# The input
──────────────────────────────

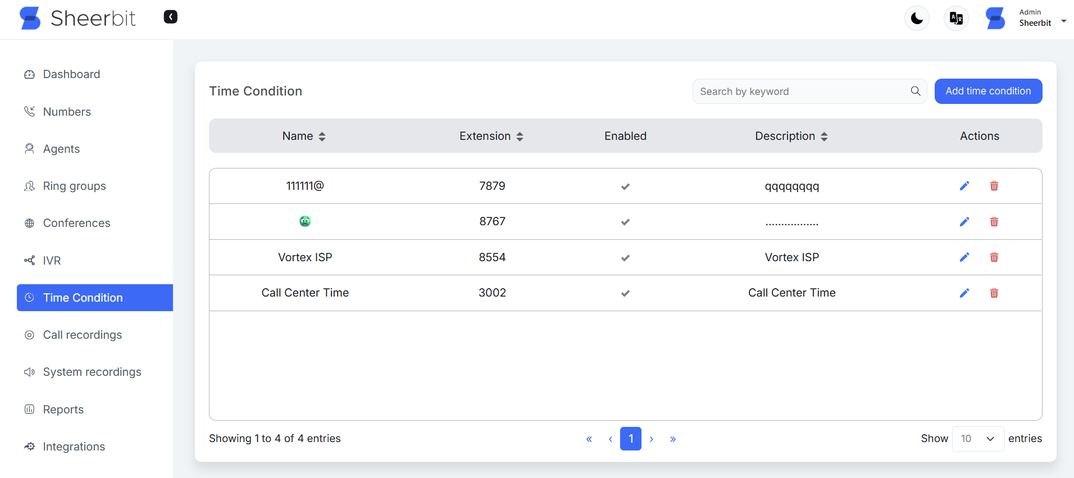Open the entries per page dropdown

(x=977, y=439)
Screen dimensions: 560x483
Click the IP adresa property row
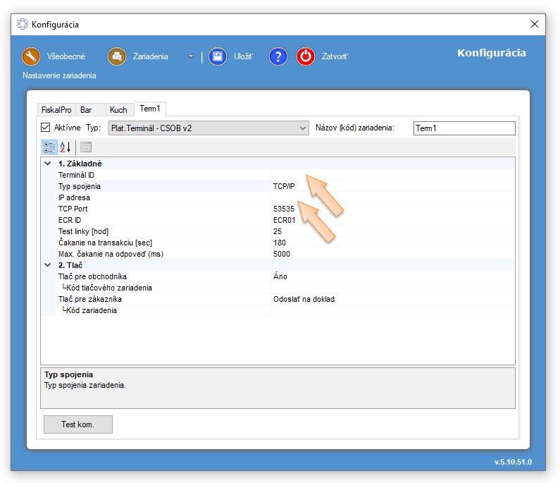tap(155, 197)
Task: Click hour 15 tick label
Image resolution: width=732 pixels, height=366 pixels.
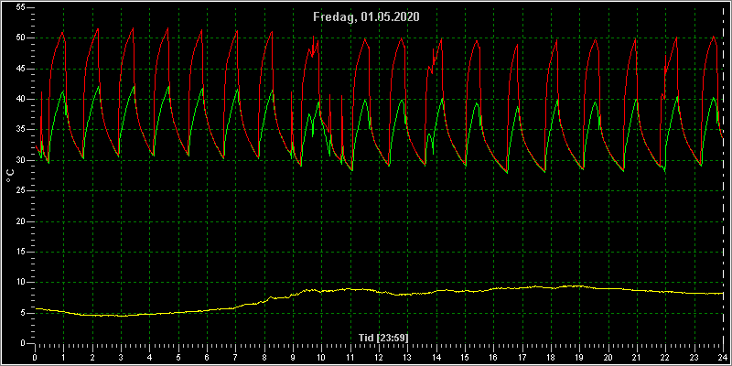Action: tap(465, 358)

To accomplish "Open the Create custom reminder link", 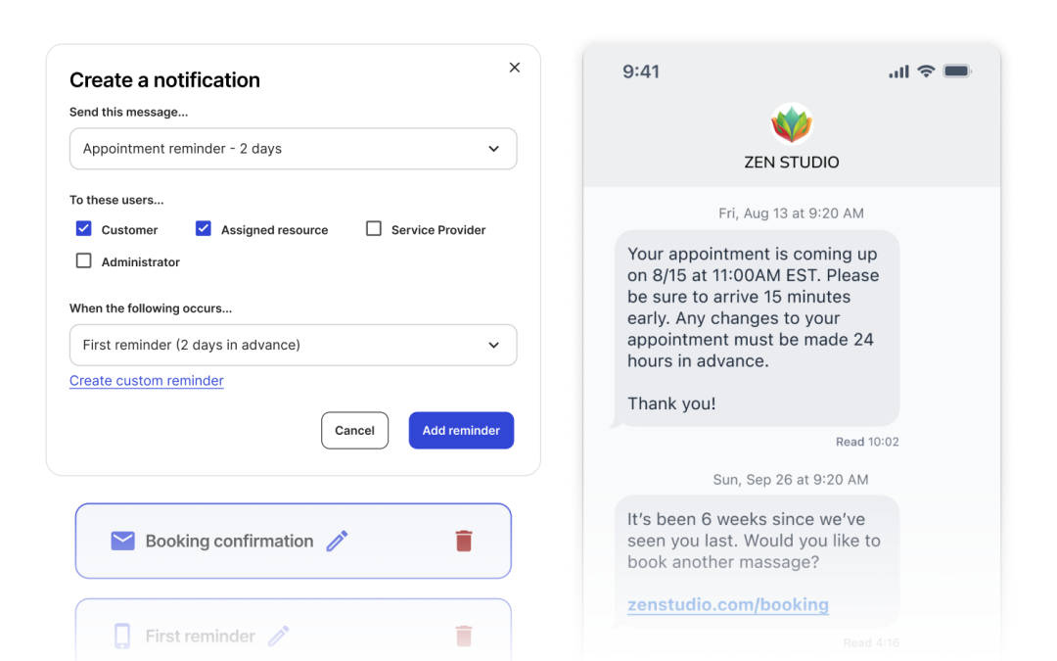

──────────────────────────────

Could you copy every one of the items above word for word, leaving the pictures out?

Open the entries per page dropdown

(x=977, y=439)
Screen dimensions: 560x483
Click the IP adresa property row
tap(155, 197)
Task: Click hour 15 tick label
Image resolution: width=732 pixels, height=366 pixels.
Action: tap(465, 358)

To accomplish "Open the Create custom reminder link", 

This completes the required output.